La principal fue dar a entender que ella no está para escuchar a nadie -ni siquiera a los votantes-, sino para ser escuchada.
Un nuevo peligro sobrevuela el escenario político y económico: que, en adelante, veamos a una primera mandataria mucho más preocupada por dar contundentes señales de que conserva el poder antes que por corregir el rumbo de su gobierno para recuperar votos.
En su discurso de relanzamiento de la campaña proselitista de cara a las elecciones legislativas generales de octubre, Cristina Kirchner insistió hasta la obcecación en que los medios periodísticos son los que empañan la realidad de las urnas.
"Nunca les mentí", se cansó de repetir la Presidenta en las últimas horas. No hizo más que darles de comer a los publicistas de los candidatos de la oposición, que podrían recordar su historia como "abogada exitosa", los anuncios del tren bala y de los 20.000 millones de dólares de inversiones chinas, la inflación de un dígito y la pobreza del 6% de que nos habla el Indec, y el milagro de que, según ese organismo, se puede comer con seis pesos por día.

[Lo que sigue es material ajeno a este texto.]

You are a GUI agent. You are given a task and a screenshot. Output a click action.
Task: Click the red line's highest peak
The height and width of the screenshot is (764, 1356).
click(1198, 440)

Pero el dato que dio cuenta de que la jefa del Estado perdió la brújula hacia el 27 de octubre estuvo dado por su insólita muestra de desprecio hacia quienes no la votaron y su opción por las corporaciones a las que tanto criticó en anteriores discursos, en desmedro de los legisladores nacionales, a quienes les negó estatura de representantes del pueblo. Fue cuando se pronunció en favor de "discutir con los titulares de los verdaderos intereses económicos y no con los suplentes que ponen en las listas". Su discurso "democratizador" quedó pulverizado por su propia confesión: ahora dijo que prefiere hablar con banqueros, sindicalistas e industriales antes que con los representantes políticos. Reveló así que la única voluntad popular que cuenta es la de quienes votan por el kirchnerismo; la voluntad de las restantes tres cuartas partes de los votantes no existe en la concepción cristinista de la democracia.

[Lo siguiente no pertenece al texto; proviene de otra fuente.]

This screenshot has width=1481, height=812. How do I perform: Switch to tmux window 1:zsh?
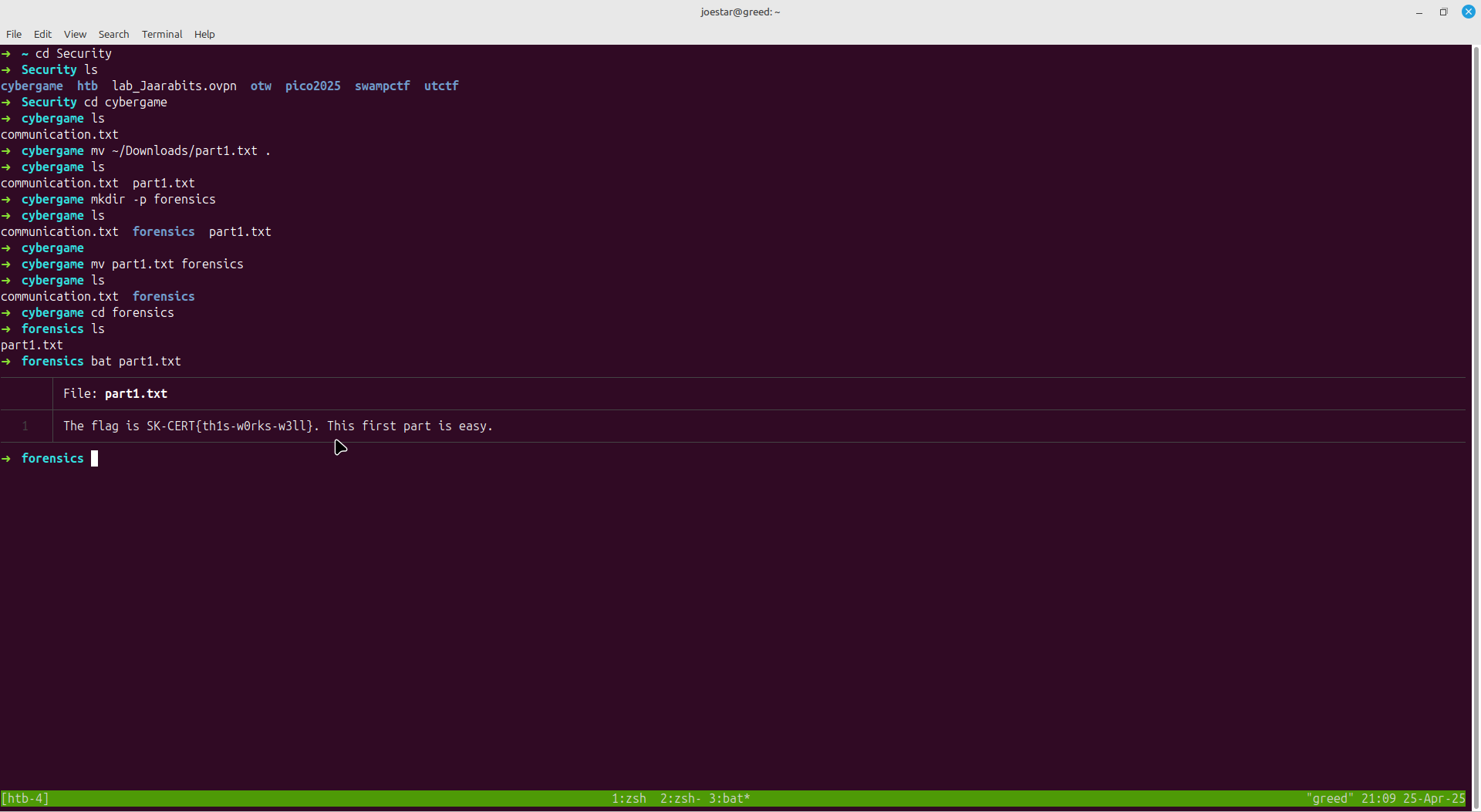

Las premisas del relato oficial ya estaban resueltas desde hacía rato para la eventualidad de la derrota electoral: la culpa de la inseguridad es de los jueces, la responsabilidad de la inflación la tienen los empresarios que remarcan precios y, dentro de poco, el exclusivo culpable de la debacle en la provincia de Buenos Aires no será otro que el gobernador Daniel Scioli.
No es lo que piensan algunos gobernadores provinciales e intendentes bonaerenses que hasta ahora acompañaron al cristinismo. Muchos de ellos están preguntándose qué tienen que ver ellos con las facturas que la ciudadanía le está cobrando a una presidenta en cuyo estilo personal explican los más graves problemas de gestión.
Evitar la diáspora, empezando por la de los caudillos territoriales y terminando por la de los caciques sindicales, será uno de los mayores desafíos políticos de Cristina Kirchner. Es difícil responder cómo la evitará. Puede presuponerse que intentará hacerlo a los gritos o a fuerza de dinero tomado del Banco Central y de la Anses, como de costumbre. Lo dramático para el cristinismo es que el proyecto reeleccionista ha muerto y con él, la dinámica de un movimiento populista cuyo líder no tiene más opciones que sucederse a sí mismo. Con su líder sin futuro y con la emergencia de una alternativa dentro del PJ como la que encarna Sergio Massa, ¿dejarán los caudillos territoriales del peronismo que Cristina siga piloteando sola el auto con el que deberán correr en 2015?.